Now, give it a name!
Once it’s complete, you’ll see this:
Configuring the Subscription
You’ve told SQL Server that you want to copy data – and what data to copy. Now, you have to tell it where to copy the data. Locate the new subscription by refreshing the Local Publications folder. Right-click the new publication and choose New Subscriptions. After clicking through the welcome page of the wizard, you should see this screen:
Select your publication and click Next.
You now must choose between a push or a pull subscription. For this demo, you want a push subscription. Push subscriptions run from the distributor, which pushes out any changes in the data as soon as the log reader agent registers one. Pull subscriptions run from the subscriber, who “pulls” the data as it determines it needs to.
Select the same server as the Subscriber. Click on the right-hand side of the empty box of the Subscription Database column. A pull-down menu will appear, giving you some databases from which to choose.

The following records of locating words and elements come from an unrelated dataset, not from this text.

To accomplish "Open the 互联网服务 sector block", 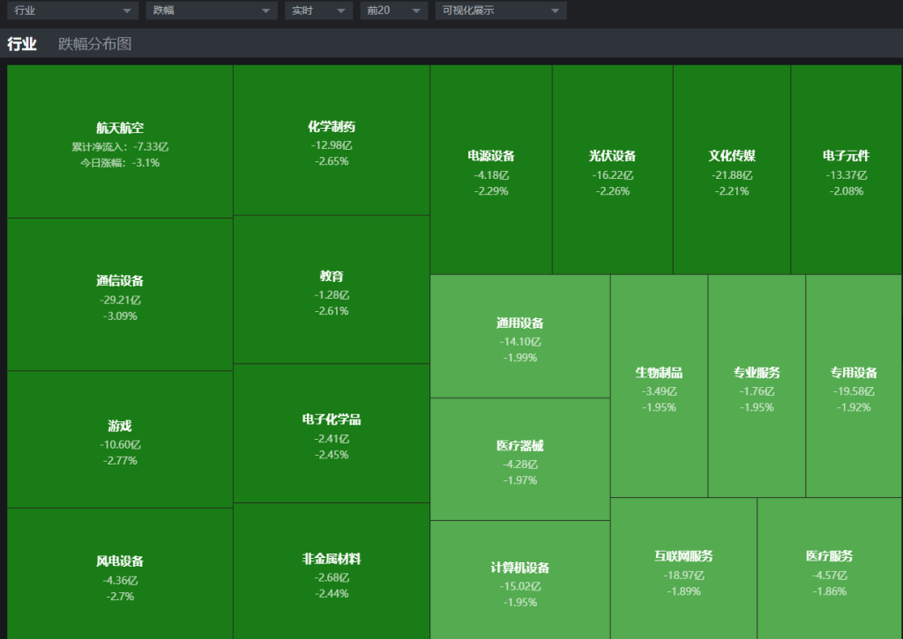I will [x=683, y=569].
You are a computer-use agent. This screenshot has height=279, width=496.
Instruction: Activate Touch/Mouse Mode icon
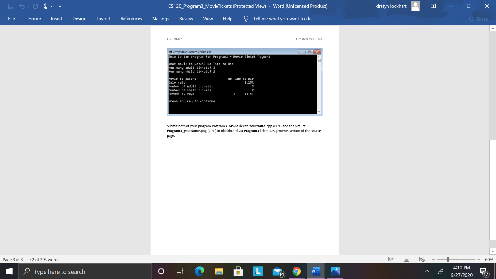coord(45,6)
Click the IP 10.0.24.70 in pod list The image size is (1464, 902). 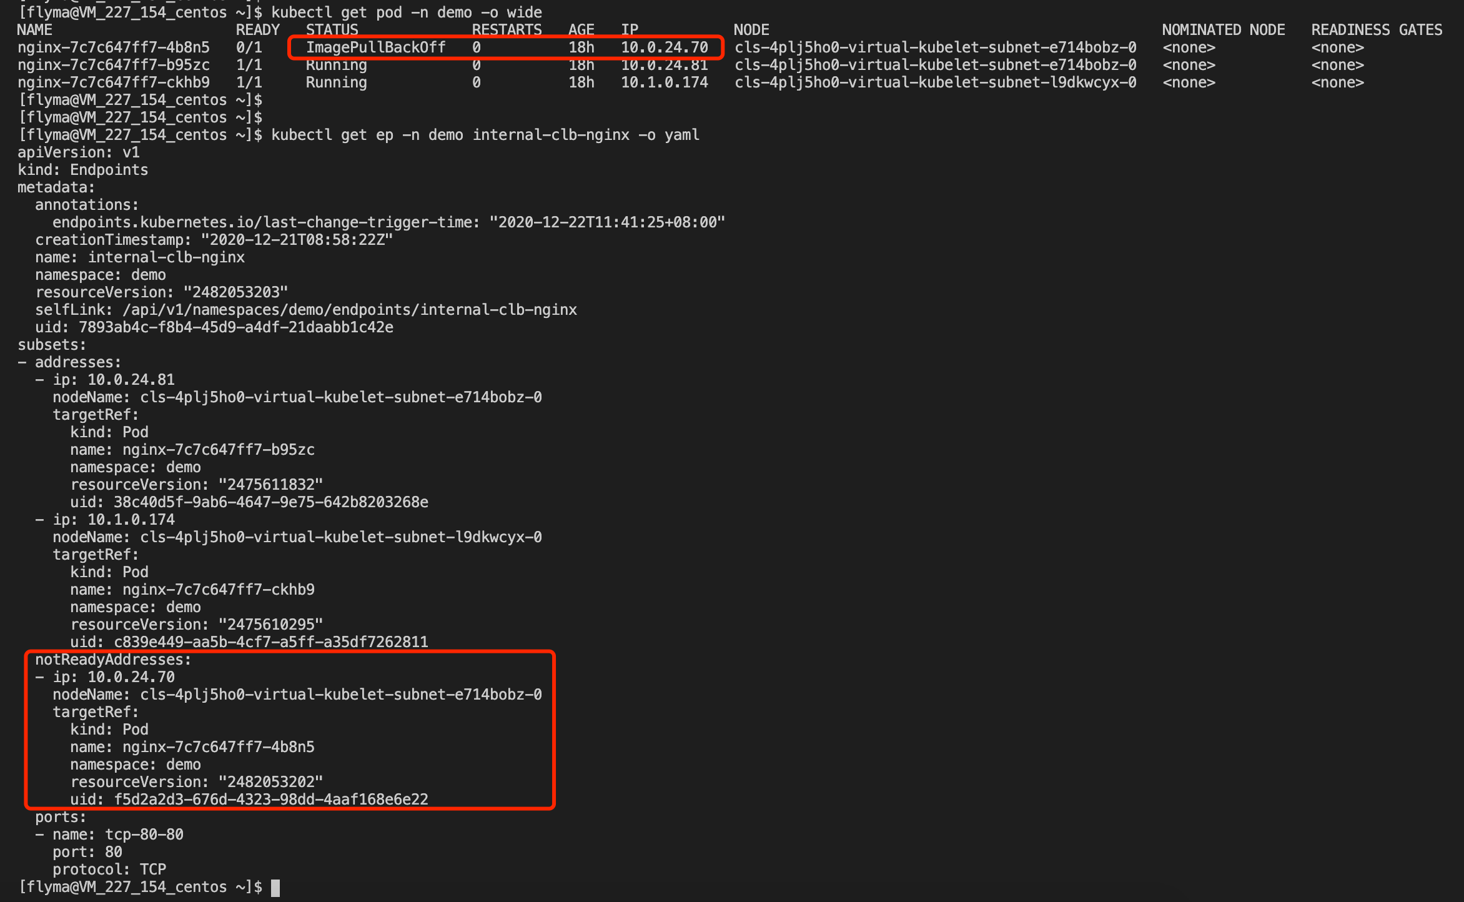click(x=664, y=47)
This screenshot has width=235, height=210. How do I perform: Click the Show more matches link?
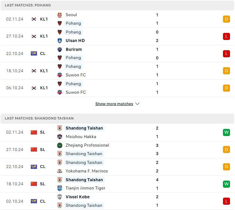(x=114, y=104)
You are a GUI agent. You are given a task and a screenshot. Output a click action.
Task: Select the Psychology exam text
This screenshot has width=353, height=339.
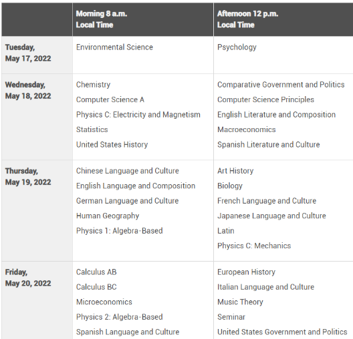pos(237,47)
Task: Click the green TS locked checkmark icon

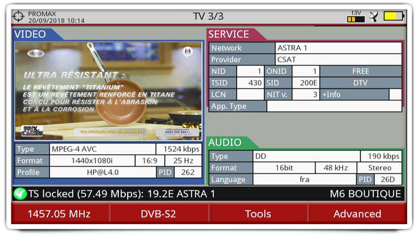Action: [x=20, y=194]
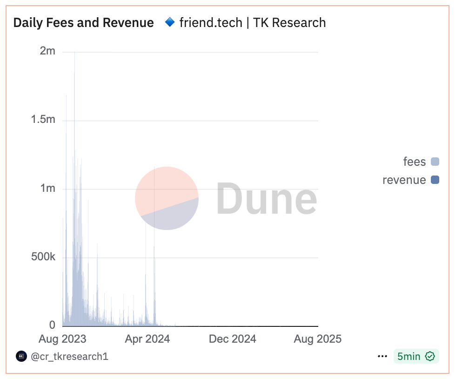
Task: Click the verified checkmark inside the 5min badge
Action: 430,356
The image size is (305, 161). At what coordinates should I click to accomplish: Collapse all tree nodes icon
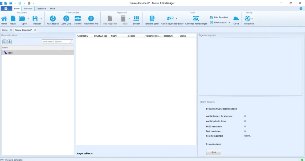(x=9, y=42)
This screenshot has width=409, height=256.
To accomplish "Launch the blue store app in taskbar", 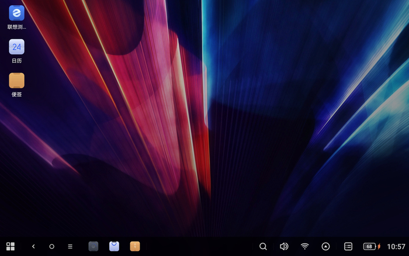I will coord(114,247).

The desired database doesn’t exist (yet), so choose <New database…>.
Name your new database. Configure your size, autogrowth, and any other options as needed.

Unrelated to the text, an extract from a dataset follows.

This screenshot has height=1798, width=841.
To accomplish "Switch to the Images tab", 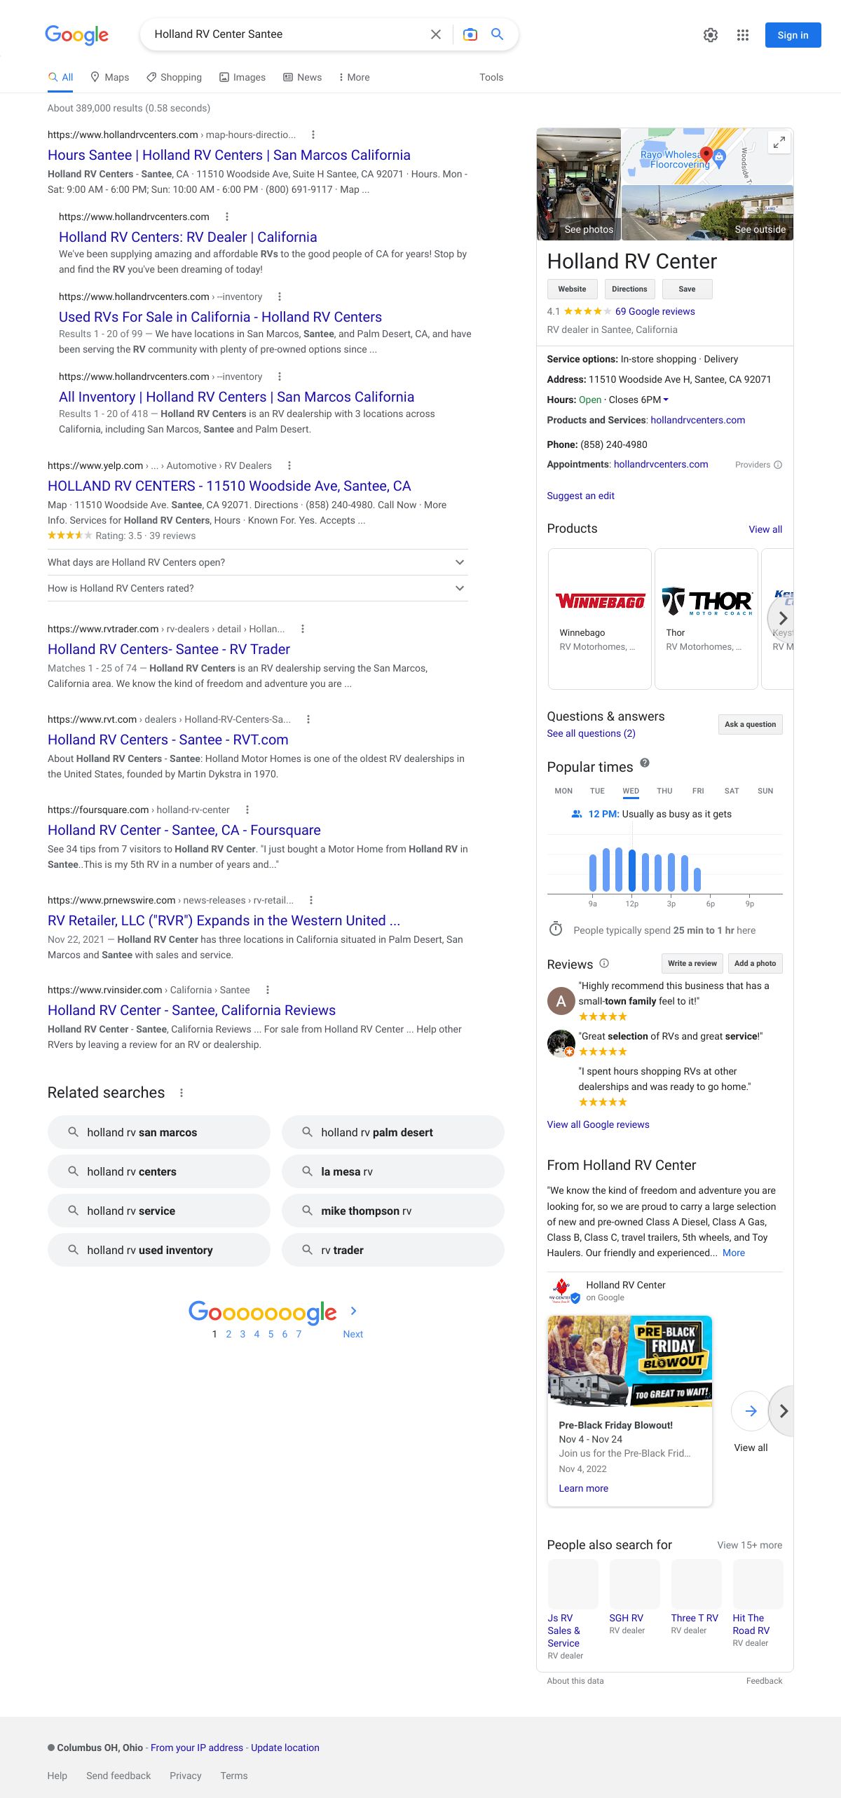I will [x=242, y=77].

When you click OK, it will look something like this:
On the next screen, you will configure security. Click the ellipsis (….)
And once again, I choose the following options. You may choose not to be like me. It’s OK; we can agree to disagree.
After you do this, you’ll get the following screen:
On the next screen, you will configure the schedule. In this case, the SQL Agent job will run continuously.
Now, tell replication to initialize the publication right away.
Make it official and tell replication to create the subscription.
Here is your last-chance-sanity-check before creating the subscription.
Click Finish. If the subscription was a success, you’ll see this:
Now that it’s complete, verify that everything went across as expected. Right-click your publication and choose View Snapshot Agent Status and ensure that the snapshot completed.
Now, if you right-click the Replication folder and click Launch Replication Monitor, you’ll get a whole new view of things. I prefer the distributor view, so I’m choosing that option. It allows me a more global view.
Select your publication on the left. This is a view of the snapshot agent. It shows that the replication snapshot has completed and has been sent to the distributor.
This is the distributor agent, which shows the data being sent from the distributor to the tables.
If you right-click the publication in the tree on the left and click View Details, you can get a look under the covers. This is helpful for troubleshooting or checking progress.
Now, when you check SSMS, you should see this!
Finally, make sure that the data all went over. Go back to Replication Monitor and right-click on your publication. Choose Validate Subscriptions…. Choose your publication.
Click Validation Options. Check the button for a fast row count and uncheck the Compare checksums to verify row data…. Really, trust me. You’ll be glad you did because they warn that the process can take a long time, and depending on the size of the table, it really can. Click OK.
Go back to Replication Monitor. Go to your inner window and right-click the publication. Click View Details.
When it’s done, you’ll see something like this:
That rowcount validation does just what you might think it does. It compares the rows of data between the publisher and the subscriber to confirm that it is all there. And it is!
You did it! It wasn’t awful, was it? You now have another tool in your toolbelt for managing data (especially reporting data), and an availability alternative. Well done!